Paz e Bem!
Nas grandes cidades as
empregadas domésticas estrangeiras são cada vez mais frequentemente segundas
mães e, com a concretude do amor e do testemunho, transmitem a fé às crianças.
E talvez os pais, ocupados com numerosos compromissos de trabalho, tenham que
redescobrir a beleza do seu papel na transmissão da fé aos seus filhos, sem
esperar o catecismo na paróquia ou alguma esporádica participação na missa.
O Papa convidou de novo a ser
testemunhas do Evangelho para suscitar a curiosidade em quantos não creem, e
assim começar a obra do Espírito Santo, dirigindo um pensamento e uma oração
especiais por todos os pais. E a sugestão a não transmitir a fé fazendo proselitismo
nem procurando apoio como para uma seleção de futebol.
“No trecho da carta de São Paulo
aos Coríntios fala-se da transmissão da fé”, observou Francisco referindo-se à
primeira leitura (15, 1-8), repetindo as palavras escritas pelo apóstolo: “Eu
transmiti a vós antes de tudo o que também recebi”. E é precisamente assim,
explicou o Papa, que “se deve transmitir a fé: ofereço o que recebi, e Paulo
recita o que recebeu”. Mas “a fé não é só a recitação do Credo: a fé exprime-se
no Credo, mas é algo mais”. Pois se “tudo aquilo em que cremos está no Credo, a
atitude de fé vai além, é outra coisa, maior”.
De resto, insistiu o Pontífice, “transmitir
a fé não significa dar informações, mas fundar um coração na fé em Jesus Cristo”.
Por isso, “transmitir a fé não se pode fazer mecanicamente”, dizendo: “Toma
este livrete, estuda-o e depois eu batizo-te”. “Não”, insistiu, “é outro o
caminho para transmitir a fé: é comunicar o que nós recebemos”.

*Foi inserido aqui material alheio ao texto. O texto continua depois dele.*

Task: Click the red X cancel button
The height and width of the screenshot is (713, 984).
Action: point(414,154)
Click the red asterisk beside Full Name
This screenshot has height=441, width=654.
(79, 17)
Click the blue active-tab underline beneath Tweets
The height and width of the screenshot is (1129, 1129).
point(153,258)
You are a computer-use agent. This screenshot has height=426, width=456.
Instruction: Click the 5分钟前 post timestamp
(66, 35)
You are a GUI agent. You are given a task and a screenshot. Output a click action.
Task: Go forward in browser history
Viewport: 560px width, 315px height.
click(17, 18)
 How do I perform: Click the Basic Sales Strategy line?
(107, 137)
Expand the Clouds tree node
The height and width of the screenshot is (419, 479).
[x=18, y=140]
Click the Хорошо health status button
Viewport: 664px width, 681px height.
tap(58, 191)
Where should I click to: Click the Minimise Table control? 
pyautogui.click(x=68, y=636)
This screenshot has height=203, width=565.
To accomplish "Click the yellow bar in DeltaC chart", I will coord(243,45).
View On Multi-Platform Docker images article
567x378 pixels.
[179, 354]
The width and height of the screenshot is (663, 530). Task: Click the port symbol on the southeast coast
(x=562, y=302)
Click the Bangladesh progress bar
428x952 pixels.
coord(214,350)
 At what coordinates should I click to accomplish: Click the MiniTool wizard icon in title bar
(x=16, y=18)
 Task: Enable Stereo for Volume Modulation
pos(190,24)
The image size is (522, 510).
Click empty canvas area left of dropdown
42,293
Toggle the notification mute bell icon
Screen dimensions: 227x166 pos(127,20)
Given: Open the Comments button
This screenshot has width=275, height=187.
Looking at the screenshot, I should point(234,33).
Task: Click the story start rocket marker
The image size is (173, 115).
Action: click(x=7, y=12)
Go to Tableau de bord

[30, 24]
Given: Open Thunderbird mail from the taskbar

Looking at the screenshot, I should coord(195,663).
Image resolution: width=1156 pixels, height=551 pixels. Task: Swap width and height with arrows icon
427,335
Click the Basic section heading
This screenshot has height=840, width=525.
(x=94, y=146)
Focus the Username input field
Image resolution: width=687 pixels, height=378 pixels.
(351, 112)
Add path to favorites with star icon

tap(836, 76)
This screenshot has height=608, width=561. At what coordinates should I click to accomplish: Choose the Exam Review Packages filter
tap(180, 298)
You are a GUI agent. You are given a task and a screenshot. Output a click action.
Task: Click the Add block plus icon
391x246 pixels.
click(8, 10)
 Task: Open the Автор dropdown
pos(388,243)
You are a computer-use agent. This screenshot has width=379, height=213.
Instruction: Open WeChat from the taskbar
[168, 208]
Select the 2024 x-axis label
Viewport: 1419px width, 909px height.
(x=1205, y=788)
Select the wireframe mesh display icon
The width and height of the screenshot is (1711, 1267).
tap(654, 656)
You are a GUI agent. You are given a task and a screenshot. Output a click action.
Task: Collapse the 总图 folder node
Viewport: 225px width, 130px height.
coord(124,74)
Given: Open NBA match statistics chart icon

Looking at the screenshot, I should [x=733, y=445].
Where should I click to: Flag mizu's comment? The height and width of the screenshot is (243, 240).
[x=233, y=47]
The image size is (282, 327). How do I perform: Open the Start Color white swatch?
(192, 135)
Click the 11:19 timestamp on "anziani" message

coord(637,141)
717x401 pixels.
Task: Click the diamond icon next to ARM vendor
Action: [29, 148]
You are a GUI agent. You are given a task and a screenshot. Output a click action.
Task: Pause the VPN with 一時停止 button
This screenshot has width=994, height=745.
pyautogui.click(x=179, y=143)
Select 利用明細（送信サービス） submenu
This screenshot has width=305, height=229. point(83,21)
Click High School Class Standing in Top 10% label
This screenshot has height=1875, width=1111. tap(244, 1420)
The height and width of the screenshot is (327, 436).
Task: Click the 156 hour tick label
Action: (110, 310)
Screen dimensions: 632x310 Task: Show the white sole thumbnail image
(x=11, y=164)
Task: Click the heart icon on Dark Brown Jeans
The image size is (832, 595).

É precisamente “este o desafio
do cristão: ser fecundo na transmissão da fé”, afirmou. Mas é “também o desafio
da Igreja: ser mãe fecunda, dar à luz filhos na fé”, acrescentou, explicando
que “este não é um exagero: é o que dizemos na cerimônia do Batismo”. Portanto,
eis “a Igreja que dá à luz, que é mãe”. E nesta perspectiva Francisco sugeriu “duas
pistas da transmissão da fé”.
“A Igreja é mãe se transmite a
fé no amor, sempre com ar de amor”, disse o Papa, recordando que “não se pode
transmitir a fé sem esta característica materna”. A ponto que “alguém escreveu
elegantemente” que “a fé não é concedida, mas dada à luz”. E é “a Igreja que dá
à luz a fé dentro de nós: ou seja, a transmissão da fé caracteriza-se sempre
com o amor da mãe Igreja, dá-se em casa”.
O próprio São Paulo, prosseguiu
o Papa, “lembra a Timóteo, num bonito trecho: ‘Recordo a fé da tua mãe e da tua
avó’”. Portanto, explicou Francisco, “é a fé que deve ser transmitida de
geração em geração, como um dom”. Mas sempre “no amor, no amor da família: é
ali que se transmite a fé, não só com palavras, mas com amor, carícias e
ternura”.
A este propósito, o Pontífice
voltou a propor também o episódio narrado no livro dos Macabeus, “quando aquela
mulher encorajava os sete filhos face ao martírio: no texto diz-se que por duas
vezes aquela mulher falou aos filhos na língua materna, dava-lhes força na fé,
mas na língua materna”. Pois “a verdadeira fé se transmite sempre em dialeto: o
dialeto do amor, da família, da casa, aquele que se capta no ar”. E “talvez a
língua seja a mesma, mas ali há algo de dialeto, e ali a fé transmite-se maternalmente”.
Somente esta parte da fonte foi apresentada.